[Work required]
Please give the data again in full, precisely as it is written.

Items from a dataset
⁂

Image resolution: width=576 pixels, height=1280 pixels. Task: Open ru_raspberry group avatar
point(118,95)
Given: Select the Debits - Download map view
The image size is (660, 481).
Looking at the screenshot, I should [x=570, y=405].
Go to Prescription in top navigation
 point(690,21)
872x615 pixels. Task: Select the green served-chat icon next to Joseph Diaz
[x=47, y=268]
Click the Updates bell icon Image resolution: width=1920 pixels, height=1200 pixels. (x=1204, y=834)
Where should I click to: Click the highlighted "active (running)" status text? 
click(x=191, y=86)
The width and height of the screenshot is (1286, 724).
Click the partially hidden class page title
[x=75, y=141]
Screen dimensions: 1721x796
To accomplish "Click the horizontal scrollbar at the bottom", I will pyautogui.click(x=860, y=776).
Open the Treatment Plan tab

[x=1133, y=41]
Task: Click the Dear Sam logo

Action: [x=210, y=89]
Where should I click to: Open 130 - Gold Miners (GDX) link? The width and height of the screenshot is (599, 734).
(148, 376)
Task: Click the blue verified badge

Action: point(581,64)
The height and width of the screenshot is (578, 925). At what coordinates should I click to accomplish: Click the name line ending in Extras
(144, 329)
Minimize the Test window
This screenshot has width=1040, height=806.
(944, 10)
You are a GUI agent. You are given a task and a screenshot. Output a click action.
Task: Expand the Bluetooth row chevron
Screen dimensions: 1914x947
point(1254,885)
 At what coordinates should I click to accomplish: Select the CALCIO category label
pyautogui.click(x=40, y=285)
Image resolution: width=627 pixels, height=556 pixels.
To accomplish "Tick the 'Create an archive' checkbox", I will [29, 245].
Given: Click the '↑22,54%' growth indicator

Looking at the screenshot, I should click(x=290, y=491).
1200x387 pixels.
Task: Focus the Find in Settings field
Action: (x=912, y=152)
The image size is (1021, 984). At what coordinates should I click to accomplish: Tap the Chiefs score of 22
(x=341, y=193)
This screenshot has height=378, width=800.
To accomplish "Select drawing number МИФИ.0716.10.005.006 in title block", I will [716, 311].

⁂

[Answer to this task]
Image resolution: width=576 pixels, height=1280 pixels. Task: Open ru_raspberry group avatar
point(118,95)
Given: Select the Debits - Download map view
The image size is (660, 481).
Looking at the screenshot, I should [x=570, y=405].
Go to Prescription in top navigation
 point(690,21)
872x615 pixels. Task: Select the green served-chat icon next to Joseph Diaz
[x=47, y=268]
Click the Updates bell icon Image resolution: width=1920 pixels, height=1200 pixels. (x=1204, y=834)
Where should I click to: Click the highlighted "active (running)" status text? 
click(x=191, y=86)
The width and height of the screenshot is (1286, 724).
Click the partially hidden class page title
[x=75, y=141]
Screen dimensions: 1721x796
To accomplish "Click the horizontal scrollbar at the bottom", I will pyautogui.click(x=860, y=776).
Open the Treatment Plan tab

[x=1133, y=41]
Task: Click the Dear Sam logo

Action: [x=210, y=89]
Where should I click to: Open 130 - Gold Miners (GDX) link? The width and height of the screenshot is (599, 734).
(148, 376)
Task: Click the blue verified badge

Action: point(581,64)
The height and width of the screenshot is (578, 925). At what coordinates should I click to accomplish: Click the name line ending in Extras
(144, 329)
Minimize the Test window
This screenshot has width=1040, height=806.
(944, 10)
You are a GUI agent. You are given a task and a screenshot. Output a click action.
Task: Expand the Bluetooth row chevron
Screen dimensions: 1914x947
point(1254,885)
 At what coordinates should I click to accomplish: Select the CALCIO category label
pyautogui.click(x=40, y=285)
Image resolution: width=627 pixels, height=556 pixels.
To accomplish "Tick the 'Create an archive' checkbox", I will [29, 245].
Given: Click the '↑22,54%' growth indicator

Looking at the screenshot, I should click(x=290, y=491).
1200x387 pixels.
Task: Focus the Find in Settings field
Action: (x=912, y=152)
The image size is (1021, 984). At what coordinates should I click to accomplish: Tap the Chiefs score of 22
(x=341, y=193)
This screenshot has height=378, width=800.
To accomplish "Select drawing number МИФИ.0716.10.005.006 in title block", I will [716, 311].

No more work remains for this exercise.